● **Problem**: Comb the records below for the string "agent" and copy each line where it turns up.

[Stored records]

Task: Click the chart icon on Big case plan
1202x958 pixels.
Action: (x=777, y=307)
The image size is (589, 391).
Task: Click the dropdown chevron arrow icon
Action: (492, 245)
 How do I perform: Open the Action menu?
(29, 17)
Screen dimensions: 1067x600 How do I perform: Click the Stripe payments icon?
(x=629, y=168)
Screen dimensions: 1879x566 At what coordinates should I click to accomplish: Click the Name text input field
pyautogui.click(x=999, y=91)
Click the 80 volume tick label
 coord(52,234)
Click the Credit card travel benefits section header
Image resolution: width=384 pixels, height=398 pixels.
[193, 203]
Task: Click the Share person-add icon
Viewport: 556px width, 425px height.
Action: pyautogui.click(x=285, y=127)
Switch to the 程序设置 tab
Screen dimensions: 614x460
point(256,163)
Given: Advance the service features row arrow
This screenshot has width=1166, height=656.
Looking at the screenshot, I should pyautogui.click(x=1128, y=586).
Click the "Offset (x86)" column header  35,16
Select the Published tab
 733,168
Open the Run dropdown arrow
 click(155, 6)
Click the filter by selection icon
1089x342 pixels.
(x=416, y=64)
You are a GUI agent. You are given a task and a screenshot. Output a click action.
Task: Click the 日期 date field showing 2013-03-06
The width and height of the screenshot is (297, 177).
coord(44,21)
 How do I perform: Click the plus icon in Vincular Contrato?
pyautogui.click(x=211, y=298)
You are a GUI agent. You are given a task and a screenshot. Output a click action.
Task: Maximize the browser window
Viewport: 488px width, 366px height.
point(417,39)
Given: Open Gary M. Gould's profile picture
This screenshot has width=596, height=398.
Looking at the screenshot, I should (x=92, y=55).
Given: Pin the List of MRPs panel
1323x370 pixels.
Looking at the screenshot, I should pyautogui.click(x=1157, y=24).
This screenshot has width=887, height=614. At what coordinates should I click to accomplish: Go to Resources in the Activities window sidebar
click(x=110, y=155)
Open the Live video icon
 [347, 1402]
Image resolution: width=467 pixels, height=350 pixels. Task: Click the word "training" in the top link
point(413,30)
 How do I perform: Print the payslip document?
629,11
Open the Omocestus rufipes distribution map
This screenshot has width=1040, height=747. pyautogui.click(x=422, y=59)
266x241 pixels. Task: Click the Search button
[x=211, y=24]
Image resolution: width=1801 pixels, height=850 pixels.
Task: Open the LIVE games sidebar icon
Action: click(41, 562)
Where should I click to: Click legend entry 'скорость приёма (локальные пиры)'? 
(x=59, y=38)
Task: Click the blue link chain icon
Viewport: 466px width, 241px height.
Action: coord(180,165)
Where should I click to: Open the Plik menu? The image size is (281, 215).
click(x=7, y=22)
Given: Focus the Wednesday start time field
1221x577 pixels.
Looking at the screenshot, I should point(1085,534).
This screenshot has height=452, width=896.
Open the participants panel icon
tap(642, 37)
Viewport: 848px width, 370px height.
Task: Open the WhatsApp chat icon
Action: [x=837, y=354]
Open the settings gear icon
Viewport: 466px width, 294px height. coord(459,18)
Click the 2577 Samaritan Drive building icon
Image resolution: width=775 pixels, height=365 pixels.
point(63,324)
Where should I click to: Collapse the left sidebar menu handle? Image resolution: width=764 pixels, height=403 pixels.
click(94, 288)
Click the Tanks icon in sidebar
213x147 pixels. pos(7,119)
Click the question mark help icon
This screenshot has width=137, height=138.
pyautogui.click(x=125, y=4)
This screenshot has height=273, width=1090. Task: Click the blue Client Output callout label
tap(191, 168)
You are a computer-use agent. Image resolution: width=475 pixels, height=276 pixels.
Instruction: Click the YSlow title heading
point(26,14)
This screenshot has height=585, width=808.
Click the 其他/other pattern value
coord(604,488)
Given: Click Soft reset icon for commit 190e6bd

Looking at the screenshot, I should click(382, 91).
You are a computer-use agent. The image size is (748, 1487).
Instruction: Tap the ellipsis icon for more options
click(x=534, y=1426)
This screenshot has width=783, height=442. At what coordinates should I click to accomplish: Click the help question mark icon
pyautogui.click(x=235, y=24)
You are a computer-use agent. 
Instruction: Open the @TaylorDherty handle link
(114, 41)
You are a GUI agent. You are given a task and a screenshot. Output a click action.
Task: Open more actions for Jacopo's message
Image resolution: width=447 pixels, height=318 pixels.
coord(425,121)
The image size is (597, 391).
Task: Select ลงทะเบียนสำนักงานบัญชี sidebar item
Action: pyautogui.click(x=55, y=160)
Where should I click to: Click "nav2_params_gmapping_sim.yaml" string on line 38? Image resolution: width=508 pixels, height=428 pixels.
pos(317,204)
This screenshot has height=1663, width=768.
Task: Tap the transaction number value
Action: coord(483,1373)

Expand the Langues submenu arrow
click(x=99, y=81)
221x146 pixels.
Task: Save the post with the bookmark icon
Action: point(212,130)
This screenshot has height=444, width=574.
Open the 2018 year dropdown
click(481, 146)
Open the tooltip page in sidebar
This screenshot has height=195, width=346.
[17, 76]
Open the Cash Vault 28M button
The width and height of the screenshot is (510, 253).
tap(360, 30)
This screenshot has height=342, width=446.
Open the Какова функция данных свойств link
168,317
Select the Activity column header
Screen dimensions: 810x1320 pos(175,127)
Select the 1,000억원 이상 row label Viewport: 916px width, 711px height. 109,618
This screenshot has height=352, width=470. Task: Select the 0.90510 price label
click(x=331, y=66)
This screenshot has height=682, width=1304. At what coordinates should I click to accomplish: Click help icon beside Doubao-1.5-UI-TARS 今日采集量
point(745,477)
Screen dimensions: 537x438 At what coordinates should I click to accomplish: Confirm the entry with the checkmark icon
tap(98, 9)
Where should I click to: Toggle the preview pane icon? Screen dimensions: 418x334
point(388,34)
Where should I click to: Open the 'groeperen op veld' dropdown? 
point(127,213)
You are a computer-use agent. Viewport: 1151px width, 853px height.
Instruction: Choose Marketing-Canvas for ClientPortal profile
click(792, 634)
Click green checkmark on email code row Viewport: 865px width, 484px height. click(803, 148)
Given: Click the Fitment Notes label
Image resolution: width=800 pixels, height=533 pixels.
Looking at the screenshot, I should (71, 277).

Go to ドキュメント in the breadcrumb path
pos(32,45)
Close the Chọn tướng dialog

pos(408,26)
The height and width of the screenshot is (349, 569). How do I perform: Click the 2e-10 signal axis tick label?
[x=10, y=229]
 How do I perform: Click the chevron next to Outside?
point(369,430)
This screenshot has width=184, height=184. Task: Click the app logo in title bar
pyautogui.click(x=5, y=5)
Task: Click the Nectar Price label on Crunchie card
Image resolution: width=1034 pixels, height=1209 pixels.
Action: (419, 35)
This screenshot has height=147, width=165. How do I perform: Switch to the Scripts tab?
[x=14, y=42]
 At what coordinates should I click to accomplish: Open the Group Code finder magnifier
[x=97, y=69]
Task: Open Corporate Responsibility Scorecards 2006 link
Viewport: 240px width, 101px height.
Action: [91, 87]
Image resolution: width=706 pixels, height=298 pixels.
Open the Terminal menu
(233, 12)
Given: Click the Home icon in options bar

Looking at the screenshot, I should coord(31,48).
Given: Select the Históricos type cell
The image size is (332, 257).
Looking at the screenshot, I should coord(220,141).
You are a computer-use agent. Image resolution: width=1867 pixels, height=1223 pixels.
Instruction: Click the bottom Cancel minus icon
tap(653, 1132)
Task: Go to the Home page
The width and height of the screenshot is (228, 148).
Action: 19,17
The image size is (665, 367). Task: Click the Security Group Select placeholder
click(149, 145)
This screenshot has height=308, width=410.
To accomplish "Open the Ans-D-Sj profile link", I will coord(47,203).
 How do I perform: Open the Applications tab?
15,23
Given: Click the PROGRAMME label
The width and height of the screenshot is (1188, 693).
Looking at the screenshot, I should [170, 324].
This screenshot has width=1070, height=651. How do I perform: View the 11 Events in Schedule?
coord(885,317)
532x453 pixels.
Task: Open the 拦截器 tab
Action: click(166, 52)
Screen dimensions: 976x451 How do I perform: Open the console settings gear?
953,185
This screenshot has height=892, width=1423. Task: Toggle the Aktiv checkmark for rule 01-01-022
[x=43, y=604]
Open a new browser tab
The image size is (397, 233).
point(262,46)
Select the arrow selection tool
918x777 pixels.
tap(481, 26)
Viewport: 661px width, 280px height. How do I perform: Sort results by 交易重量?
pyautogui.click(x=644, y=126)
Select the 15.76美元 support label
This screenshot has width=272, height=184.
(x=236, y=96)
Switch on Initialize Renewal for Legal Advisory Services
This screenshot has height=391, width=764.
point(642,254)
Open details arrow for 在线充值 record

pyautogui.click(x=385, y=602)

● **Solution for this task**:
You are a GUI agent. You are given a task and a screenshot. Output a click action.
You are a GUI agent. You are given a task and a screenshot. Output a click action.
You are a computer-use agent. Image resolution: width=475 pixels, height=276 pixels.
You are a computer-use agent. The image size is (748, 1487).
You are a computer-use agent. 
You are a GUI agent. You are given a task and a screenshot. Output a click action.
You are a computer-use agent. Viewport: 1151px width, 853px height.
You are a computer-use agent. Image resolution: width=1867 pixels, height=1223 pixels.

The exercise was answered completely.